Task objective:
Reproduce word for word the stretch of the Obon passage from "Obon, the Japanese Buddhist Feast" through "of one's  family's ancestors.".

Source passage:
Obon, the Japanese Buddhist Feast of Lanterns, is an annual memorial festival that begins on the 15th day of the seventh lunar month (July-August) and honours the spirits of one's family's ancestors.

Obon, the Japanese Buddhist Feast of Lanterns, is an annual memorial festival that begins on the 15th day of the seventh lunar month (July-August) and honours the spirits of one's  family's ancestors.

Originating in China, this festival has been celebrated in Japan for more than five centuries.

It seems that some spiritual beliefs and practices predating the arrival of Buddhism have been incorporated into the event, which is treated partly as a holiday for family reunions, a work bee to clean ancestors' graves and monuments, and a day on which the spirits of deceased ancestors can return to visit their families' household altars.

The three-day festival traditionally concludes with a Bon dance, or Bon Odori, expressing gratitude toward one's ancestors.

Although few Japanese-Canadian people returned to the West Coast after they were detained and transported to distant internment camps in 1942, efforts have been made for many years by mainland-based Buddhist ministers and members of the BC Buddhist Churches Federation to visit Vancouver Island cemeteries in which the dead of those vanished communities lie buried, to perform an Obon service and to clean graves and markers.

This year, on July 30 and 31, Rev. Grant Ikuta, the resident minister for the Steveston Buddhist Temple and recently elected Bishop of the Jodo Shinshu Buddhist Temples of Canada, will visit five Japanese-Canadian cemetery sites on Vancouver Island and perform an additional Obon service at a private residence.

The Buddhist service at each location will be quite brief, but the minister will spend some time before and after the services tidying graves and monuments. The public is invited to help with the cleanup and attend the services.

Rev. Ikuta says, "I am grateful for all the support our Obon Cemetery visits have received by many different individuals on the Island. It is an important service for us as many of the Japanese individuals interned in the cemeteries on the Island passed away many years ago and probably don't have families to come and visit them, so it is the least we can do is try to pay respect in honoring their memories."

A Buddhist Obon service will happen this Saturday at 2:30 p.m. at the Cumberland Japanese Cemetery on Cumberland Road.

Supplied data:
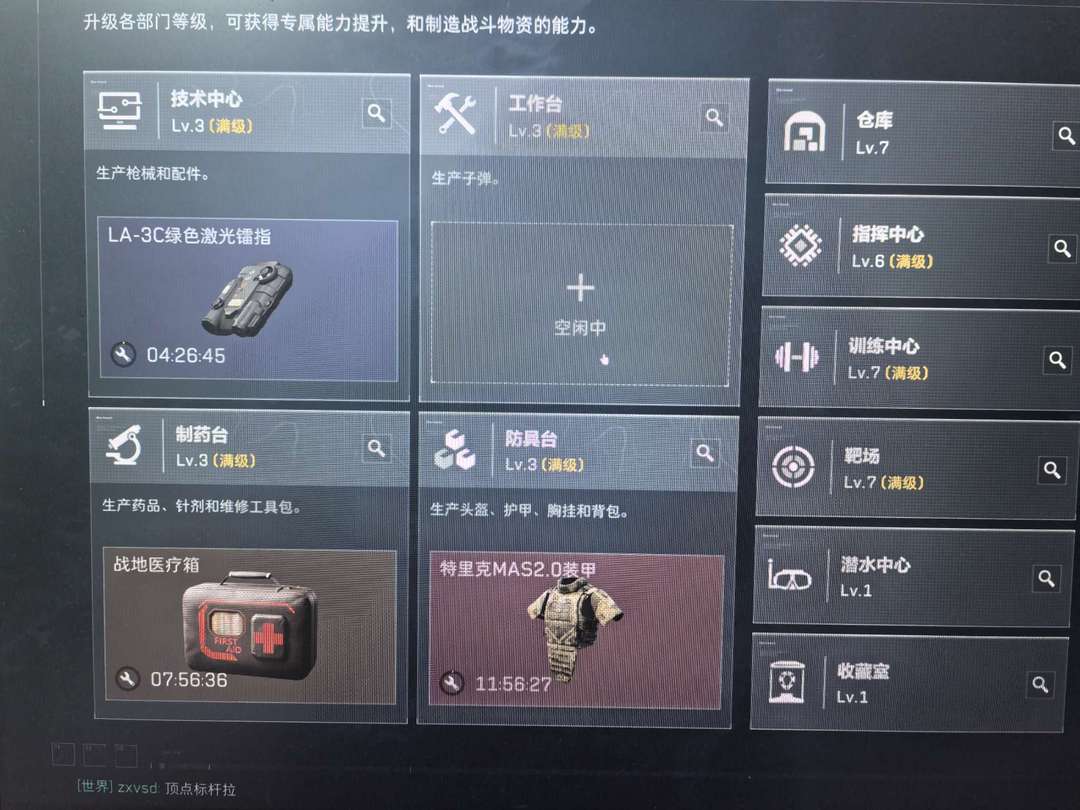Open 技术中心 magnifier details icon
The image size is (1080, 810).
tap(377, 113)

Right answer:
Obon, the Japanese Buddhist Feast of Lanterns, is an annual memorial festival that begins on the 15th day of the seventh lunar month (July-August) and honours the spirits of one's  family's ancestors.